My textbook states the Well-Ordering property as following:
If $A$ is any nonempty subset of $\mathbb{Z}^+$, there is some element $m \in A$ such that $m \le a$, for all $a$ in $A$ ($m$ is called the minimal element).
Okay, here is an outline of my proof:
Begin with the set $S$ which is a non-empty subset of $\mathbb{Z}^+$, and contains the two arbitrary elements $m$ and $a$. We can now compare these integers. There are three possible comparisons, and only one can be satisfied: either $m < a$, $m > a$, or $m = a$.
Suppose $m=a$, then clearly we can assert that $m \le a$, and thus the element $m$ is less than or equal to every element in the set $S$, and $S$ contains a minimal element. In fact, if we write $m \le a$ as $m \le m$, we can easily perceive that single element $m$ is the minimal element, in the case when $S$ contains a single element
Now, suppose that that the two elements in the set $S$ compare in the way such that $m <a$. Again, we can assert that $m \le a$, and clearly $m$ is the least element of $S$, because $m$ is less than or equal to every element in $S$.
The case in which $m >a$ is rather simple, so I will leave it out. The following is what I believe to be the most critical part of the proof (although, the entire proof itself may be flawed):
Suppose the add another element to the set $S$, call this arbitrary element $c$. We can use the same sort of comparisons as we did in the two when $S$ contained two elements, by implementing the transitive property, and arrive at the same conclusions as we did in the previous case.
We could then argue that, if we were to continue this process of adding elements to $S$, we could construct the arbitrary set $A$, which was alluded to in the statement of the Well-Ordering property, and thus show that it has some minimal element.
Does this seem to be a correct use of reasoning?
NOTE: This problem comes from Dummit and Foote's Algebra text. After I came up with this proof, I realized that the problem explicitly asked me to use induction. But I wanted to see if my proof my correct.
It's not clear what $S$ is supposed to be.
Moreover you didn't use the fact that you are working with natural numbers, you only used that the order is total (i.e. for every $a,b$ holds $a\leq b$ either $b\leq a$). So, if your proof were correct, you would have proved that every totally ordered set has the Well-Ordering property, that is obviously false.
You should use induction to prove this property: I give you a hint.
Start with a set $A \subseteq \mathbb{Z}_+$ and suppose it has no minimum. Then $0 \notin A$, otherwise it would be the minimum. But if $0 \notin A$ then $1 \notin A$, otherwise it would be the minimum. Etcetera...
So $A$ must be the empty set.

[Word and element pointing lines]
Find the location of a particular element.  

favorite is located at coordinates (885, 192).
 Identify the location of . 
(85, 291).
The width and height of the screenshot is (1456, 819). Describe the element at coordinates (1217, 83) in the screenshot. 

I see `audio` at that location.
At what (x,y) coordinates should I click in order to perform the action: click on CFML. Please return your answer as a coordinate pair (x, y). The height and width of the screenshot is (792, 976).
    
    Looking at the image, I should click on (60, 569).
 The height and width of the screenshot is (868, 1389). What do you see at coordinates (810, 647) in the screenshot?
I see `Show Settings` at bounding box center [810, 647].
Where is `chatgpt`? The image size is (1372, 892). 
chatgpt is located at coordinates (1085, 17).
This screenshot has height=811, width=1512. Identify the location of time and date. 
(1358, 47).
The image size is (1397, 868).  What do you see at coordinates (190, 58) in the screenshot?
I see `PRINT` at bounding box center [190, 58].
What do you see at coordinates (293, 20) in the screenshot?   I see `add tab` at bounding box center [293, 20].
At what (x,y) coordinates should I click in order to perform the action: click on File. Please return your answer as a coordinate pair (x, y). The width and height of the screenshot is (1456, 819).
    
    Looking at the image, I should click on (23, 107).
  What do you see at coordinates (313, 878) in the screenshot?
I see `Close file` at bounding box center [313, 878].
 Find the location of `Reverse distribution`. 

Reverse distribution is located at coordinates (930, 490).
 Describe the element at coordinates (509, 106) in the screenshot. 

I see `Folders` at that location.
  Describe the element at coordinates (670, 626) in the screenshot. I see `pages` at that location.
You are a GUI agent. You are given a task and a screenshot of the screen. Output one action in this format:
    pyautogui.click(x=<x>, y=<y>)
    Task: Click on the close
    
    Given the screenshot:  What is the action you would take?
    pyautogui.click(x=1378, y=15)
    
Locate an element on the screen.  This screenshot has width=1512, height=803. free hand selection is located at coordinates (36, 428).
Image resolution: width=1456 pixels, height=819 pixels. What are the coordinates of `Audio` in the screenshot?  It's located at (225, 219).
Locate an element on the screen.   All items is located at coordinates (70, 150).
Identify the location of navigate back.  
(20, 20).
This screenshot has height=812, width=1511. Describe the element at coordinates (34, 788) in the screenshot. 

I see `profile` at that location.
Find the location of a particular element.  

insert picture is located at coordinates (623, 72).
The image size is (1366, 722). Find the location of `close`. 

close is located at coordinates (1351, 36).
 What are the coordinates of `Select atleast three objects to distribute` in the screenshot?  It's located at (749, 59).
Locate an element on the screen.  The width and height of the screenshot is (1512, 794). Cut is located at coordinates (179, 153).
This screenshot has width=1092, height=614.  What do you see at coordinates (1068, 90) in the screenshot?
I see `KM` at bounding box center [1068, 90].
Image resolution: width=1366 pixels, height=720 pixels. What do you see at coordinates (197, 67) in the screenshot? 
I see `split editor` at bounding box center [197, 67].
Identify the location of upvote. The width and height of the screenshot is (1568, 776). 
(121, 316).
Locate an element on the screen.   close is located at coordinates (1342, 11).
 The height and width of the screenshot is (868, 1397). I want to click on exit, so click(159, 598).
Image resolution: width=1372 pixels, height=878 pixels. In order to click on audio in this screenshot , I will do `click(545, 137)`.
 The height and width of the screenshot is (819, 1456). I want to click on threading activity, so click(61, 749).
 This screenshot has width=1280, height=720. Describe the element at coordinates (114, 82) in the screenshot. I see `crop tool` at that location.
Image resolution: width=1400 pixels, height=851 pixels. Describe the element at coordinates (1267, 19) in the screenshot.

# SET TASK
Reproduce the passage of the well-ordering thread above from "Okay, here is" to "a$, or $m = a$.", word for word.

# RESPONSE TO THE TASK
Okay, here is an outline of my proof:
Begin with the set $S$ which is a non-empty subset of $\mathbb{Z}^+$, and contains the two arbitrary elements $m$ and $a$. We can now compare these integers. There are three possible comparisons, and only one can be satisfied: either $m < a$, $m > a$, or $m = a$.